Running some nonlinear models, sometimes happen to me that I can have a successful "convergence" message from SAS (Convergestatus table: F Conv), and at the same time  I can have in the Parameter Estimates: SE with infinity value and the message in the Log: 

"The final Hessian matrix is full rank but has at least one negative eigenvalue. Second-order optimality condition violated."

I have 2 questions:

1) Could this behavior (Non-positive definite H matrix, and infinity SE) happen with a G-Convergence?

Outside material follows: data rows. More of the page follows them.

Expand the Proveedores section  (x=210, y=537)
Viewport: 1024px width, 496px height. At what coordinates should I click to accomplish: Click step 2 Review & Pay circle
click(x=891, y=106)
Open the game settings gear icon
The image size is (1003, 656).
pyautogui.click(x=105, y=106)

2) If the previous answer is YES (in the case of NO, the response to the following question is clear now). Is it possible to have the Hessian matrix status log message as a table output?

Thanks in advance!!!!

1 ACCEPTED SOLUTION

Accepted Solutions
Rick_SAS
SAS Super FREQ

Thanks for posting data and code. Very helpful. I think the following will work. Try it out.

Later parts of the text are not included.